Pria itu lantas berdiri dan berlalu pergi. Di belakangnya, kucingku mengikuti. Aku melihat kakak Malik menendangnya.
"Pergi kau," kira-kira begitu yang dikatakannya.
Semua perbuatannya itu tentu menumbuhkan kebencian dalam hatiku. Tapi sebelum aku bisa menyatakan apa pun, Malik menenangkanku.
"Maafkan kakakku Karim. Dia memang seperti itu. Tapi aku janji, aku tak akan seperti dia."
Aku mengangguk. Malik pun mengusap kepalaku lembut.
"Kau mau memaafkannya, 'kan?"
"Ya," cetusku.
Perlahan Malik pun membantuku berdiri.
"Sabtu nanti, maukah kau jalan-jalan denganku? Ada banyak hal yang perlu kuceritakan padamu. Tentangku, Kakak, dan beberapa orang lainnya."

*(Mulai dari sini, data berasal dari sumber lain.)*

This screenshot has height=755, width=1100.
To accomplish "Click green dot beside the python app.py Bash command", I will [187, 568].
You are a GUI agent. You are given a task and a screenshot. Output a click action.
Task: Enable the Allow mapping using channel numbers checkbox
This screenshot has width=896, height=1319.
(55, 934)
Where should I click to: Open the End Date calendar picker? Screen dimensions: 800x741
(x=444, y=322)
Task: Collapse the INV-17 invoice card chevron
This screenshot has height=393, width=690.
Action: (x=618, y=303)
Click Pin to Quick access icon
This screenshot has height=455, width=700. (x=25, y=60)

Aku terkejut. Rautku tersipu, meski aku tahu arah pembicaraan Malik serius.
"Boleh saja ...."
Hanya itu satu-satunya kalimat yang dapat kuucapkan.
***
"Sang Ratu telah kembali dari neraka. Tak ada yang bisa kita lakukan untuk mencegahnya. Kalau kita tak menyelesaikan takdir ini, kita tak akan lepas," ujar pria berjas hitam.
"Bunuh saja dia," sahut pria di sebelahnya.

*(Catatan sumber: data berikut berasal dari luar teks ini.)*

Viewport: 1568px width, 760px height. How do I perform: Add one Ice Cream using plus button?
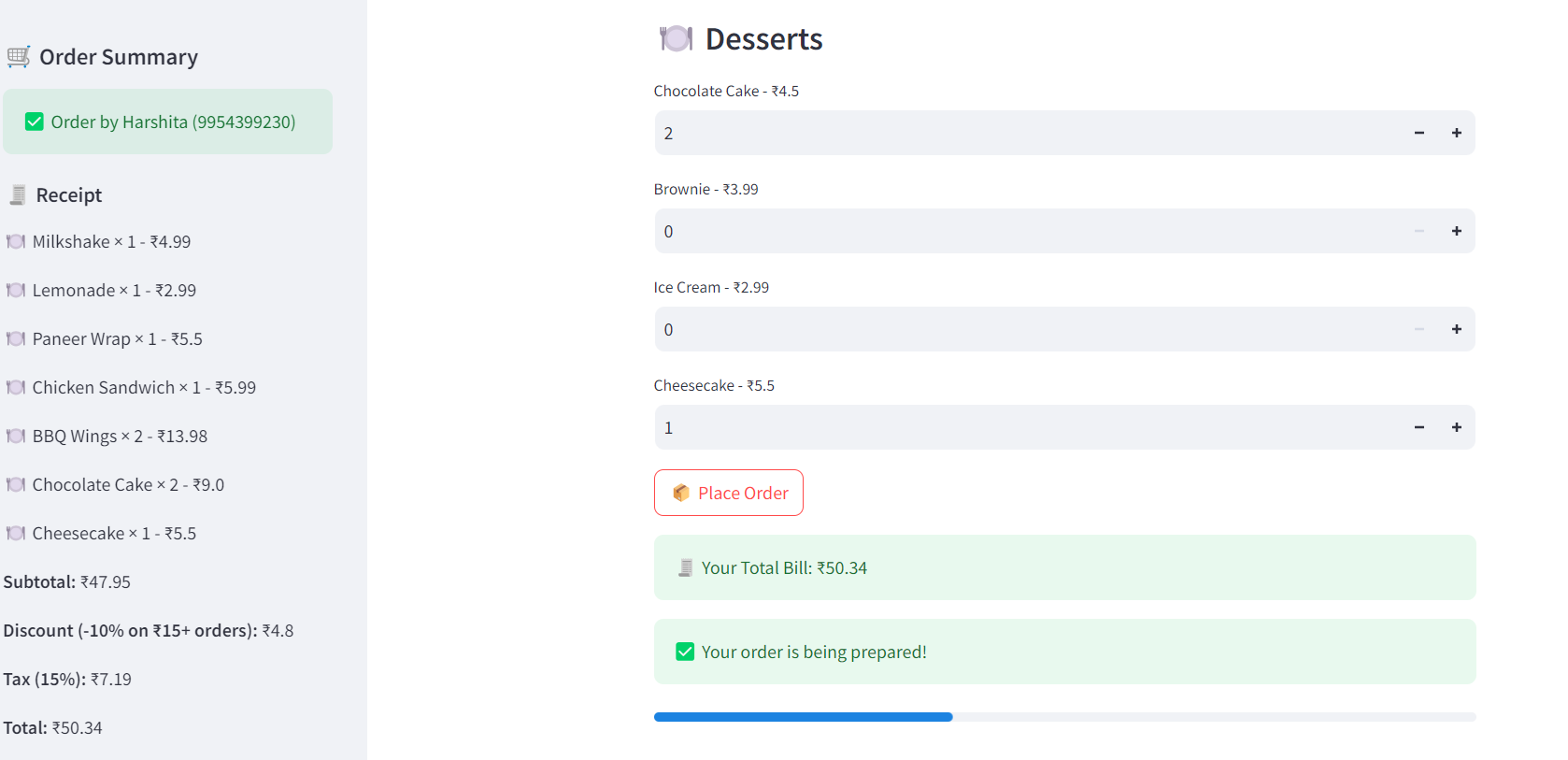click(x=1456, y=329)
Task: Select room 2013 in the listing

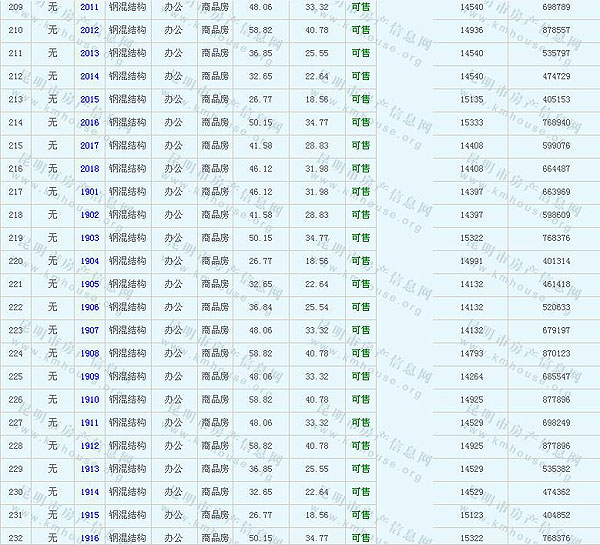Action: (89, 53)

"Kupikir kita harus memilih cara yang lebih halus," suara seorang perempuan.
"Cara lebih halus macam mana?"
"Mencintainya."
"Aku tak mau. Kau enak saja karena terlahir jadi perempuan sekarang. Kau membebankan kewajibanmu pada kami."

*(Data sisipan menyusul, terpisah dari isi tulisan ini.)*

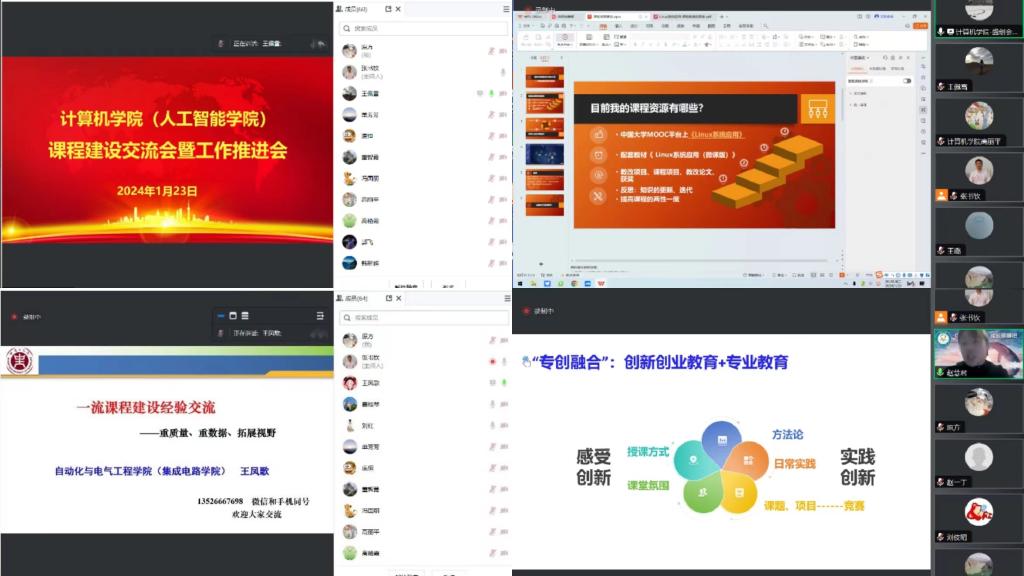This screenshot has height=576, width=1024.
Task: Toggle the switch in the WPS side pane
Action: point(907,81)
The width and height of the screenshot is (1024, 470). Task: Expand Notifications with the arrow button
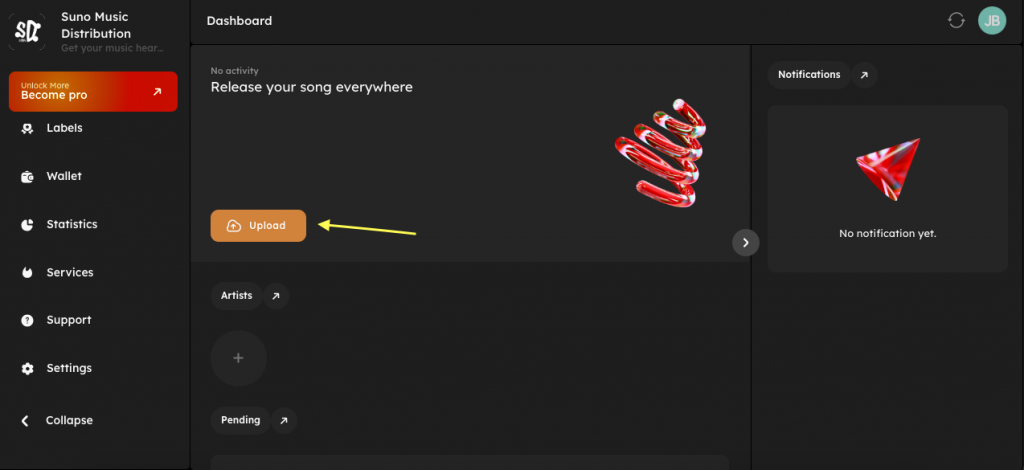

Terowongan gelap itu sejenak menggaung lengang. Langkah gontai seseorang menghentikan pembicaraan kelima orang tadi. Seorang pemuda muncul di hadapan mereka.
"Kau sudah membunuhnya, Karim?" tanya si perempuan.
Dia langsung menghambur begitu kakak Malik datang. Tangannya menggamit lengan pria di depannya erat-erat.
"Tidak. Adikku yang berengsek itu sedang ingin jadi pahlawan."
"Syukurlah," sahut perempuan tadi.
"Kau bersyukur untuk itu?"
"Tentu. Kami di sini sedang memikirkan cara untuk menghentikan dia, tapi tidak dengan membunuhnya."
"Hanya Selma yang berpikir begitu. Aku tidak."
Tiga lelaki lainnya turut gelisah.
"Apa Malik akan berusaha mencintainya?" desak Selma.
"Aku tak tahu," sahut Karim.
"Dia tak akan berhasil. Kita ditakdirkan untuk membencinya."
"Tapi kalau kita membunuhnya, dia akan terlahir lagi dalam diri bayi perempuan lain. Dan kejadian seperti ini akan menimpa kita lagi."
"Itu masih belasan tahun lagi. Serahkan dan salahkan saja diri kita di masa depan."
Karim mengembuskan napas pelan. Dia tampak menahan nyeri.
"Sudah berapa banyak sisikmu?" tanya salah satu lelaki di sana pada Karim, "kau bau sekali."
Karim mengerling. "Hampir memenuhi seluruh badanku."
"Itu karena kau menolak cintanya. Padahal kau yang paling diinginkannya. Ini semua salahmu."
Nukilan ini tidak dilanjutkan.